Items from a dataset:
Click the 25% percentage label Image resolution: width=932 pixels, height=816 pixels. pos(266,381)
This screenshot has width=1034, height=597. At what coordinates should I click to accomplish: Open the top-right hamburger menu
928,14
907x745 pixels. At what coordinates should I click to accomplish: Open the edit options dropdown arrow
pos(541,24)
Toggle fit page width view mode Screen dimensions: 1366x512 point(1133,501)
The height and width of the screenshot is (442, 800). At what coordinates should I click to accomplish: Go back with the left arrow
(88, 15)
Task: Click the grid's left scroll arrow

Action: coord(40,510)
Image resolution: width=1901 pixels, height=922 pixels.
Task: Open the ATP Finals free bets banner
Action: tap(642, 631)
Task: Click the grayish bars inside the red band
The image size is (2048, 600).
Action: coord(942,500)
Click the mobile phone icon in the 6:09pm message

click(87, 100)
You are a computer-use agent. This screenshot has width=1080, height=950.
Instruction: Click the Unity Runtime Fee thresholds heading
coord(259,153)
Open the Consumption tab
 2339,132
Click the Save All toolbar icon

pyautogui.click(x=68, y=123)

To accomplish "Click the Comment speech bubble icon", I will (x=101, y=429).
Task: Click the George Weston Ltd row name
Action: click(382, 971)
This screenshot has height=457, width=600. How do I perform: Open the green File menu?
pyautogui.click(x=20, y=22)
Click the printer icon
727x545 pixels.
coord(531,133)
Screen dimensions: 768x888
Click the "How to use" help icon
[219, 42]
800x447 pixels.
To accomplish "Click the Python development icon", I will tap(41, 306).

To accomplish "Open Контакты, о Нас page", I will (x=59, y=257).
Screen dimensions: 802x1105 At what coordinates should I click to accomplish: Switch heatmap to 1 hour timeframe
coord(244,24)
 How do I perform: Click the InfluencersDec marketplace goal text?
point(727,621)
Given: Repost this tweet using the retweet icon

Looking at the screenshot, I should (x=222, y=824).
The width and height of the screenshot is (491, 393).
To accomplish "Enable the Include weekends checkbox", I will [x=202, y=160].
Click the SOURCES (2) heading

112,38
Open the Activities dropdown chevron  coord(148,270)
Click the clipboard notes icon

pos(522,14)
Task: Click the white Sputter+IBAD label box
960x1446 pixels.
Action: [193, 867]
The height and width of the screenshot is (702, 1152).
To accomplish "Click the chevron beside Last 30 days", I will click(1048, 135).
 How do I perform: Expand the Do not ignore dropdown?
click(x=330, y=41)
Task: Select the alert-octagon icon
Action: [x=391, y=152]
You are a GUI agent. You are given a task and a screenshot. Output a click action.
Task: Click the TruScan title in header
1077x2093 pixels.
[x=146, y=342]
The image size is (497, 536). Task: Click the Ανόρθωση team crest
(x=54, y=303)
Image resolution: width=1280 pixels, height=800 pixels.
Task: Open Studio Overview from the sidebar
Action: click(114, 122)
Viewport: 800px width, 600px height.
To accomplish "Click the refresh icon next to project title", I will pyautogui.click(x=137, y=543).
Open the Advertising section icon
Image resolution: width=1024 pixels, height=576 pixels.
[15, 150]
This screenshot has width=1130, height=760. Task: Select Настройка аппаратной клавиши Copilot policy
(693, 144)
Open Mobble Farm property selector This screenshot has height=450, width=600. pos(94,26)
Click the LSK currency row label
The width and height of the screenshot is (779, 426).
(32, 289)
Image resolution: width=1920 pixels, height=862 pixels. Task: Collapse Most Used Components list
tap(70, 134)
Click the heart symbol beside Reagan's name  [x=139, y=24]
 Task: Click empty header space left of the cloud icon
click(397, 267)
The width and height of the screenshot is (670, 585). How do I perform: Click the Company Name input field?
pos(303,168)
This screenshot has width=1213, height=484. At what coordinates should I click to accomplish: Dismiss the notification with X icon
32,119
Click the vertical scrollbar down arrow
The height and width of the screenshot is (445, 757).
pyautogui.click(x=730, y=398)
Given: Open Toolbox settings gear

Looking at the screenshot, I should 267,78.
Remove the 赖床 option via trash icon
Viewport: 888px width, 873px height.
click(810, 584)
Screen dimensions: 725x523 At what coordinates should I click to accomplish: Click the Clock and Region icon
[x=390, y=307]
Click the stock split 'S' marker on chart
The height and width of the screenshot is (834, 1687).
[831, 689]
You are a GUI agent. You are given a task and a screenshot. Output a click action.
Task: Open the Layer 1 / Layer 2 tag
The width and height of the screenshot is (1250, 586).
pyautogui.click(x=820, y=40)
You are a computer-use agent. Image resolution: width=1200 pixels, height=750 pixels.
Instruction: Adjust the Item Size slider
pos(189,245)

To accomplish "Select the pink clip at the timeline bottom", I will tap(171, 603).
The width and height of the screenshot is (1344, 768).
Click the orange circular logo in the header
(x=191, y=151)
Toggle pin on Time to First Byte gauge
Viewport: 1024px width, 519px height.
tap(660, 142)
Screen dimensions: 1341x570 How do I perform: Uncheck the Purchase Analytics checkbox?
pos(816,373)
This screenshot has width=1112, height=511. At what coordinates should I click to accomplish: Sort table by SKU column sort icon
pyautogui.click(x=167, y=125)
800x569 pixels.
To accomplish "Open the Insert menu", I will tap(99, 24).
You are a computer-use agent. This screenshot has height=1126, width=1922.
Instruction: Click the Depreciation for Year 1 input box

● Your assignment:
Repeat the data. Every word must match.

● Exercise solution:
Click the 25% percentage label Image resolution: width=932 pixels, height=816 pixels. pos(266,381)
This screenshot has width=1034, height=597. At what coordinates should I click to accomplish: Open the top-right hamburger menu
928,14
907x745 pixels. At what coordinates should I click to accomplish: Open the edit options dropdown arrow
pos(541,24)
Toggle fit page width view mode Screen dimensions: 1366x512 point(1133,501)
The height and width of the screenshot is (442, 800). At what coordinates should I click to accomplish: Go back with the left arrow
(88, 15)
Task: Click the grid's left scroll arrow

Action: coord(40,510)
Image resolution: width=1901 pixels, height=922 pixels.
Task: Open the ATP Finals free bets banner
Action: tap(642, 631)
Task: Click the grayish bars inside the red band
The image size is (2048, 600).
Action: coord(942,500)
Click the mobile phone icon in the 6:09pm message

click(87, 100)
You are a computer-use agent. This screenshot has width=1080, height=950.
Instruction: Click the Unity Runtime Fee thresholds heading
coord(259,153)
Open the Consumption tab
 2339,132
Click the Save All toolbar icon

pyautogui.click(x=68, y=123)

To accomplish "Click the Comment speech bubble icon", I will (x=101, y=429).
Task: Click the George Weston Ltd row name
Action: click(382, 971)
This screenshot has height=457, width=600. How do I perform: Open the green File menu?
pyautogui.click(x=20, y=22)
Click the printer icon
727x545 pixels.
coord(531,133)
Screen dimensions: 768x888
Click the "How to use" help icon
[219, 42]
800x447 pixels.
To accomplish "Click the Python development icon", I will tap(41, 306).

To accomplish "Open Контакты, о Нас page", I will (x=59, y=257).
Screen dimensions: 802x1105 At what coordinates should I click to accomplish: Switch heatmap to 1 hour timeframe
coord(244,24)
 How do I perform: Click the InfluencersDec marketplace goal text?
point(727,621)
Given: Repost this tweet using the retweet icon

Looking at the screenshot, I should (x=222, y=824).
The width and height of the screenshot is (491, 393).
To accomplish "Enable the Include weekends checkbox", I will [x=202, y=160].
Click the SOURCES (2) heading

112,38
Open the Activities dropdown chevron  coord(148,270)
Click the clipboard notes icon

pos(522,14)
Task: Click the white Sputter+IBAD label box
960x1446 pixels.
Action: [193, 867]
The height and width of the screenshot is (702, 1152).
To accomplish "Click the chevron beside Last 30 days", I will click(1048, 135).
 How do I perform: Expand the Do not ignore dropdown?
click(x=330, y=41)
Task: Select the alert-octagon icon
Action: [x=391, y=152]
You are a GUI agent. You are given a task and a screenshot. Output a click action.
Task: Click the TruScan title in header
1077x2093 pixels.
[x=146, y=342]
The image size is (497, 536). Task: Click the Ανόρθωση team crest
(x=54, y=303)
Image resolution: width=1280 pixels, height=800 pixels.
Task: Open Studio Overview from the sidebar
Action: click(114, 122)
Viewport: 800px width, 600px height.
To accomplish "Click the refresh icon next to project title", I will pyautogui.click(x=137, y=543).
Open the Advertising section icon
Image resolution: width=1024 pixels, height=576 pixels.
[15, 150]
This screenshot has width=1130, height=760. Task: Select Настройка аппаратной клавиши Copilot policy
(693, 144)
Open Mobble Farm property selector This screenshot has height=450, width=600. pos(94,26)
Click the LSK currency row label
The width and height of the screenshot is (779, 426).
(32, 289)
Image resolution: width=1920 pixels, height=862 pixels. Task: Collapse Most Used Components list
tap(70, 134)
Click the heart symbol beside Reagan's name  [x=139, y=24]
 Task: Click empty header space left of the cloud icon
click(397, 267)
The width and height of the screenshot is (670, 585). How do I perform: Click the Company Name input field?
pos(303,168)
This screenshot has width=1213, height=484. At what coordinates should I click to accomplish: Dismiss the notification with X icon
32,119
Click the vertical scrollbar down arrow
The height and width of the screenshot is (445, 757).
pyautogui.click(x=730, y=398)
Given: Open Toolbox settings gear

Looking at the screenshot, I should 267,78.
Remove the 赖床 option via trash icon
Viewport: 888px width, 873px height.
click(810, 584)
Screen dimensions: 725x523 At what coordinates should I click to accomplish: Click the Clock and Region icon
[x=390, y=307]
Click the stock split 'S' marker on chart
The height and width of the screenshot is (834, 1687).
[831, 689]
You are a GUI agent. You are given a task and a screenshot. Output a click action.
Task: Open the Layer 1 / Layer 2 tag
The width and height of the screenshot is (1250, 586).
pyautogui.click(x=820, y=40)
You are a computer-use agent. Image resolution: width=1200 pixels, height=750 pixels.
Instruction: Adjust the Item Size slider
pos(189,245)

To accomplish "Select the pink clip at the timeline bottom", I will tap(171, 603).
The width and height of the screenshot is (1344, 768).
Click the orange circular logo in the header
(x=191, y=151)
Toggle pin on Time to First Byte gauge
Viewport: 1024px width, 519px height.
tap(660, 142)
Screen dimensions: 1341x570 How do I perform: Uncheck the Purchase Analytics checkbox?
pos(816,373)
This screenshot has width=1112, height=511. At what coordinates should I click to accomplish: Sort table by SKU column sort icon
pyautogui.click(x=167, y=125)
800x569 pixels.
To accomplish "Open the Insert menu", I will tap(99, 24).
You are a computer-use agent. This screenshot has height=1126, width=1922.
Instruction: Click the Depreciation for Year 1 input box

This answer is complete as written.